This has been more delayed than it needed to be. Last year, Labor failed to include these changes as part of the payday superannuation bill, despite these changes being part of the exposure draft of that bill. We moved a second reading amendment to that legislation here in the Senate and obtained the government's support for that amendment, which called on Labor to honour their previous commitment to introduce legislation to regulate the advertising of superannuation funds during employee onboarding, commencing on 1 July this year. So we are pleased that we are here debating this today. We acknowledge particularly the Super Members Council and Super Consumers Australia, who have fought the good fight and kept the pressure on Labor to introduce these reforms.
I want to speak quickly about some of the amendments that have been circulated in relation to this legislation—in particular to schedule 5, which grants DGR status to several organisations. The Greens are going to support that provision, but I want to make the point that we need to see some broader reforms to deductible gift recipient eligibility. I want to commend my colleague Senator Faruqi for her advocacy in this space and for the amendments that she has circulated in relation to that schedule.
The amendments on sheet 3646 remove DGR status for organisations that have supported in any way, directly or indirectly, an illegal occupation. We know, for example, that there are Zionist charities in Australia with DGR status who are funnelling funds that they've raised in this country back to the IDF and back to illegal settlements in places like the West Bank. It is beyond outrageous that the Australian taxpayer is effectively subsidising funds that are being sent back to the IDF, which is currently engaged in a genocide in Gaza and which is currently perpetrating an illegal war against Iran. There is simply no argument for the Australian taxpayer to be indirectly funding those activities by offering DGR status to a group raising money here and funnelling the money back to the IDF and to illegal settlements in the West Bank.
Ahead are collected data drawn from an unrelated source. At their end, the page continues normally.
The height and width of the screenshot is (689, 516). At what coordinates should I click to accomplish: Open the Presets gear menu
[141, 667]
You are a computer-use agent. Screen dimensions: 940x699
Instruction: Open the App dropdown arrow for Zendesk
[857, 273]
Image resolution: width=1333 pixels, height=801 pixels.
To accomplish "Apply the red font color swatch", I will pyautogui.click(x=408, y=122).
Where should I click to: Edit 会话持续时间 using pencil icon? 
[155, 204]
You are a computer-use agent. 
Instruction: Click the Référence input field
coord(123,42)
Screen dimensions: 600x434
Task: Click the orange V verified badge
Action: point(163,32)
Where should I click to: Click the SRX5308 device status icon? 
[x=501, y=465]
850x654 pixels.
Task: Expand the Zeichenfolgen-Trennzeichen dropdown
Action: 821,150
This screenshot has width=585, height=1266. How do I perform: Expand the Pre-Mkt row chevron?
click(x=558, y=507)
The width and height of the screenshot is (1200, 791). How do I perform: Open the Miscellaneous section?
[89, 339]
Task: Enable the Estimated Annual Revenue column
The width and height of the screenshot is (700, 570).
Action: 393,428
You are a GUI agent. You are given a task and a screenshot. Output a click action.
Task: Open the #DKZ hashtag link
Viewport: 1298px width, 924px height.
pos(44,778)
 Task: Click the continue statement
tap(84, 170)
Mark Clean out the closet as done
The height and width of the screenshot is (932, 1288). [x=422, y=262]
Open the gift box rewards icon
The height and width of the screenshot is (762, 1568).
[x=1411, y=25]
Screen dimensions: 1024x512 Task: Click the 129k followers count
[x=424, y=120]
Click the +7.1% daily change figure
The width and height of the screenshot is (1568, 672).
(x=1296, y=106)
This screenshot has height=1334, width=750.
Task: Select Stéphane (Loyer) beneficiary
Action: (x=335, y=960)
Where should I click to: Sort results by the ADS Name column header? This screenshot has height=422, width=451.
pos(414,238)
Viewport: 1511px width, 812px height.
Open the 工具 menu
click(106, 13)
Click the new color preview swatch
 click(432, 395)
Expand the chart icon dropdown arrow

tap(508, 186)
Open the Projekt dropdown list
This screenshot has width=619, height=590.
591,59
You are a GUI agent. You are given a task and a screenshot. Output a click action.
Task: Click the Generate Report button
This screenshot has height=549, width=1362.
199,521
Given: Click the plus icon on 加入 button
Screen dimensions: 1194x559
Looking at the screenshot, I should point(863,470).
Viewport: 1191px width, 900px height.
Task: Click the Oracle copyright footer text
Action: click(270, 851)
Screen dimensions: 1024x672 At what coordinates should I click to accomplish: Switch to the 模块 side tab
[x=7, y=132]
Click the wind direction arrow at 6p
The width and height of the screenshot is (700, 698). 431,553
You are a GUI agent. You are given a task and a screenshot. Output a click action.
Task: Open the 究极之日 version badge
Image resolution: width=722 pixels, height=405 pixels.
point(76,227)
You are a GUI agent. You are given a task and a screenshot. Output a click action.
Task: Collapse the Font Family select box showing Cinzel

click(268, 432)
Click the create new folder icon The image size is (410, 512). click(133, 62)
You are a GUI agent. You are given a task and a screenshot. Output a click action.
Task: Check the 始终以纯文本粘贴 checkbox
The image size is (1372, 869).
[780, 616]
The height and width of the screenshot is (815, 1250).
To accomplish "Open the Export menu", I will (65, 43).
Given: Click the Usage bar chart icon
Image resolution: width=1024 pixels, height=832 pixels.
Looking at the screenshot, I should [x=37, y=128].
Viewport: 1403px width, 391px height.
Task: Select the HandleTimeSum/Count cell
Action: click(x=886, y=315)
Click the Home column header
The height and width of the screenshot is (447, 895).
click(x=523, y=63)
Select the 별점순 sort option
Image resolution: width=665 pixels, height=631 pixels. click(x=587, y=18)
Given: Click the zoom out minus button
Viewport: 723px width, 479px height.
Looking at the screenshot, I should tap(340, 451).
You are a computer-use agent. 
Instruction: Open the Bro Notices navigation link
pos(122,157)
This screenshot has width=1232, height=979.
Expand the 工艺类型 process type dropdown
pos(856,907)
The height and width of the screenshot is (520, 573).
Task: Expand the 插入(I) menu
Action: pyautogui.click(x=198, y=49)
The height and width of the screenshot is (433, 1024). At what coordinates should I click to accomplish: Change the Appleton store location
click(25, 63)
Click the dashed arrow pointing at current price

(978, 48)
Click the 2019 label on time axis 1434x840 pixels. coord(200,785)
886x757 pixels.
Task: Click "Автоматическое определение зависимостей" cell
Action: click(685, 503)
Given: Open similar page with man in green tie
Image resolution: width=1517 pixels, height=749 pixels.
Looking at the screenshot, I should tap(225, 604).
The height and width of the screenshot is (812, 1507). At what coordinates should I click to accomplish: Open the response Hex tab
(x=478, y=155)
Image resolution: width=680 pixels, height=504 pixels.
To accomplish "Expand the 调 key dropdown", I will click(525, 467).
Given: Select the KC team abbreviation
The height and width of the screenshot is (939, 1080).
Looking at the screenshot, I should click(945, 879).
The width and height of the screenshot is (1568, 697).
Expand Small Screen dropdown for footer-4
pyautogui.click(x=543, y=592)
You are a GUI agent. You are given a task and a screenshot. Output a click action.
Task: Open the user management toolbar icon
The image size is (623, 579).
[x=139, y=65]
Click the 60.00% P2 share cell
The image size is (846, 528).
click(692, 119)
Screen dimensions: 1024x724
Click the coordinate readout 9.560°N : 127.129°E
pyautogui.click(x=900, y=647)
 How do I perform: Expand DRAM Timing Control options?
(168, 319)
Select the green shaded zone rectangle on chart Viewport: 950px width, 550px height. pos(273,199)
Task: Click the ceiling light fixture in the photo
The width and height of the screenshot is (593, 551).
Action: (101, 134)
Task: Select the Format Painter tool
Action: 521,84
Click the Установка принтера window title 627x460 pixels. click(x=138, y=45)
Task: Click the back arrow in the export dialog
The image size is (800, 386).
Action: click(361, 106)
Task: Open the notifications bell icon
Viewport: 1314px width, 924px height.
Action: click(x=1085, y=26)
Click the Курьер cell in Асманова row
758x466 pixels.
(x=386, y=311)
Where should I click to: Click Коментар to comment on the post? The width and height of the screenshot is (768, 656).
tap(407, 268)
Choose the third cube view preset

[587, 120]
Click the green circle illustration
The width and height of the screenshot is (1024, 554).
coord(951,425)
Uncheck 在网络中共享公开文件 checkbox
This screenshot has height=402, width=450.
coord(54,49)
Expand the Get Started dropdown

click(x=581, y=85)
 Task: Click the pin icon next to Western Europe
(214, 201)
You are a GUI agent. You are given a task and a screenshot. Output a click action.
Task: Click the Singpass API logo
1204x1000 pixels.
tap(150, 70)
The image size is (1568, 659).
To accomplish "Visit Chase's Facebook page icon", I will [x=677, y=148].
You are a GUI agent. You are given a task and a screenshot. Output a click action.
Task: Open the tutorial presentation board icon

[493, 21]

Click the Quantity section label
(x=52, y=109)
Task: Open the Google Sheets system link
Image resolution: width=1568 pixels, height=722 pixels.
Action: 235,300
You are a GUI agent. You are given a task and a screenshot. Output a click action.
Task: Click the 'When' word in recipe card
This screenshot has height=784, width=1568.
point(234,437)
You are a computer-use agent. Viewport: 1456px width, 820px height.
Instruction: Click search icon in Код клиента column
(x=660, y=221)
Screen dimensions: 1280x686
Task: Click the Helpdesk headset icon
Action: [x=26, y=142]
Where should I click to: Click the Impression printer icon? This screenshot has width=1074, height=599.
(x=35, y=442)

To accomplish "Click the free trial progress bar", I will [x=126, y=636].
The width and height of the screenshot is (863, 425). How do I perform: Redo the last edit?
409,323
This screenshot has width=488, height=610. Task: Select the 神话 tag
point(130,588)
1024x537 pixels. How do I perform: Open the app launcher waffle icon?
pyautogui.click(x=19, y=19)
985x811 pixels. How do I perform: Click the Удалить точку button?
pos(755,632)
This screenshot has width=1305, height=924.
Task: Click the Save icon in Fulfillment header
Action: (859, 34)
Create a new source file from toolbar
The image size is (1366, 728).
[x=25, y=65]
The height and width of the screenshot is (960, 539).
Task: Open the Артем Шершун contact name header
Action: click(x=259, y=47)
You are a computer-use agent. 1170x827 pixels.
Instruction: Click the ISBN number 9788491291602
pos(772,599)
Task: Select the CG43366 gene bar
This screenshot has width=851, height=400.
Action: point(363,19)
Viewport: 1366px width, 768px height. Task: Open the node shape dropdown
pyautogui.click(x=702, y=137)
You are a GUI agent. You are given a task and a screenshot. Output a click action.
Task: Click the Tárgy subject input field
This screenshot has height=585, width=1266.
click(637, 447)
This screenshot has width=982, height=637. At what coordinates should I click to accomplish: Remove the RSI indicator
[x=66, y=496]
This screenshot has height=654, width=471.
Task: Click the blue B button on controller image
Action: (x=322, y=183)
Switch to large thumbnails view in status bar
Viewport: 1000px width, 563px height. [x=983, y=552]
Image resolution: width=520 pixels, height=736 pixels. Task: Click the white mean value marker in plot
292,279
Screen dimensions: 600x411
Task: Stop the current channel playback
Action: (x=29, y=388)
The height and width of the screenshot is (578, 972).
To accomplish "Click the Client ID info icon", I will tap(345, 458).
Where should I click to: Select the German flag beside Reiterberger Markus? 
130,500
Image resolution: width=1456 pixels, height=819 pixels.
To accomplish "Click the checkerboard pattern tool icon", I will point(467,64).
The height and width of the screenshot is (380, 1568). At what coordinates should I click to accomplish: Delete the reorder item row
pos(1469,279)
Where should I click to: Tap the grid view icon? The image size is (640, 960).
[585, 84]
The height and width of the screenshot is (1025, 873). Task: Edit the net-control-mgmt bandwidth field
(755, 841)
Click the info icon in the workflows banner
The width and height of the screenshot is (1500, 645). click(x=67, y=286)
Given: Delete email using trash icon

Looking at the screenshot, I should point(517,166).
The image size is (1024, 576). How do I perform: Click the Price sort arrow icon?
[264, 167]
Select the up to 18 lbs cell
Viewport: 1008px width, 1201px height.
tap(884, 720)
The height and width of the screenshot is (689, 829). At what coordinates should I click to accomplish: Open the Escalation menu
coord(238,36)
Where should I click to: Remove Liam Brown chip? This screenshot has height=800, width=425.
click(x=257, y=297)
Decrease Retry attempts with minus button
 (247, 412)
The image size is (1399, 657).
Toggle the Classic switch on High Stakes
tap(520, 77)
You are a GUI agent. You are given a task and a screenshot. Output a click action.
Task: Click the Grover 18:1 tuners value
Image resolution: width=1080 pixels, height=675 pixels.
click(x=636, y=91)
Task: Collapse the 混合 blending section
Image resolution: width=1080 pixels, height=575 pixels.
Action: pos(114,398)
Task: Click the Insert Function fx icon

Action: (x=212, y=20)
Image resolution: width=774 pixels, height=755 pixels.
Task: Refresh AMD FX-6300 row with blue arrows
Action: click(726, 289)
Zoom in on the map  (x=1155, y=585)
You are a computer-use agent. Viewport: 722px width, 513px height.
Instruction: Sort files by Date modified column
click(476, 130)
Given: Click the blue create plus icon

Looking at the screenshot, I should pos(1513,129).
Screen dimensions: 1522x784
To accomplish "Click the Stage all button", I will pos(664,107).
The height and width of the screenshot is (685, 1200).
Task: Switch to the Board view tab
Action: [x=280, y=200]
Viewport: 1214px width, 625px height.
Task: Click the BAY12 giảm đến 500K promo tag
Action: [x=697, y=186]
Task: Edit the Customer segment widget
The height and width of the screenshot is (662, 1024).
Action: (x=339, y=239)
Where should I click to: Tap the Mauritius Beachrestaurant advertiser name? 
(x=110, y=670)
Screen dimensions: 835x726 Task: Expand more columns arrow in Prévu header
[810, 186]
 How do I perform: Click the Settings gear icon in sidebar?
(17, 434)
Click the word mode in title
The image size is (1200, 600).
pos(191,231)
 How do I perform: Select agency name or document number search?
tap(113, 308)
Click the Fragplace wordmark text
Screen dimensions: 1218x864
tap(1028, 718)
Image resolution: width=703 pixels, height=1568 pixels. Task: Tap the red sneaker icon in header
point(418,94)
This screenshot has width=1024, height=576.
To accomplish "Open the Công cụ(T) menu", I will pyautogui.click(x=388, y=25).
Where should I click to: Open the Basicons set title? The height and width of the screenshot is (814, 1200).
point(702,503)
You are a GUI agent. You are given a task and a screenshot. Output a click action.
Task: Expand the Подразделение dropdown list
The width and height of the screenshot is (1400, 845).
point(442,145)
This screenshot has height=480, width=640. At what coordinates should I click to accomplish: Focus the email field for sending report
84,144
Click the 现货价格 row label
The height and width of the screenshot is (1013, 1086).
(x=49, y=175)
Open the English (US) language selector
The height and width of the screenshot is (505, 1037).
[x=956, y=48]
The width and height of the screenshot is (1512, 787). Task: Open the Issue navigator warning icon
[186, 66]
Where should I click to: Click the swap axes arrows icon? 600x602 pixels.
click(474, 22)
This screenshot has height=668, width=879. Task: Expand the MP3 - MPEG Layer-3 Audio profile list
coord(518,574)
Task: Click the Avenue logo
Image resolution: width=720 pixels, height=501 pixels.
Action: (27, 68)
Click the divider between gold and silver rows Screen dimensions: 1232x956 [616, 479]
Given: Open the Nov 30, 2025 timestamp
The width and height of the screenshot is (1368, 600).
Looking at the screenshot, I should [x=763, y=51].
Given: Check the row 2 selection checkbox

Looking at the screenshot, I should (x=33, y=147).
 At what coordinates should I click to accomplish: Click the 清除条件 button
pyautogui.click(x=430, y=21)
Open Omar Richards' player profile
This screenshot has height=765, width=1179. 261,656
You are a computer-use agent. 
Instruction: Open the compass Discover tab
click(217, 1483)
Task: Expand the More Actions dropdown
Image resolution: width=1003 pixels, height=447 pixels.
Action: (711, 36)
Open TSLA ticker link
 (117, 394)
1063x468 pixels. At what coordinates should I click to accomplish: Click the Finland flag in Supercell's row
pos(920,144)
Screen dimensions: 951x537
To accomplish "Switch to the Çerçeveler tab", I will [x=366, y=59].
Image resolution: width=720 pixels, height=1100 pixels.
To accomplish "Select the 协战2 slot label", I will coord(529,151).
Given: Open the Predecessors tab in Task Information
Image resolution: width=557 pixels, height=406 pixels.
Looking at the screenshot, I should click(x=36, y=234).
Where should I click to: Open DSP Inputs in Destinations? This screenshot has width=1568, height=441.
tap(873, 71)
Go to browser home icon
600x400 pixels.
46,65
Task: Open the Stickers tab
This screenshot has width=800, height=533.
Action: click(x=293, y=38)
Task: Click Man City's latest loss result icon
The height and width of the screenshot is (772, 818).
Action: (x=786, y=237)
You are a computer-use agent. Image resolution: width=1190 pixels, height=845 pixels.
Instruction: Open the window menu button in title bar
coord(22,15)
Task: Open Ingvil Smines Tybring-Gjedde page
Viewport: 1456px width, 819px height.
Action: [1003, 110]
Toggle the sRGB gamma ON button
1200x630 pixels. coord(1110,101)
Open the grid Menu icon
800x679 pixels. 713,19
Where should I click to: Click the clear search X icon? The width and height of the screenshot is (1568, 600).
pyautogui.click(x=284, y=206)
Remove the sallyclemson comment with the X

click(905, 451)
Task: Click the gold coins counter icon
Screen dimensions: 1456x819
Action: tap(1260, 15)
I don't expect the government to support this amendment because—let's face it—Labor's cheering on an illegal war. It was the first government in the world to come out and cheer on Israel and the United States in their illegal war against Iran. But this amendment does give effect to Australia's international obligations—notably its obligations to the International Court of Justice, which in 2024 called on party states, including Australia, to 'prevent trade or investment relations that assist in the maintenance of the illegal situation created by Israel in the occupied Palestinian territory'. So that is what the Greens are doing today. We've been forced to step up and do this because of the vacuum left by Labor, which is refusing to act in accordance with this country's international obligations—specifically, to the International Court of Justice.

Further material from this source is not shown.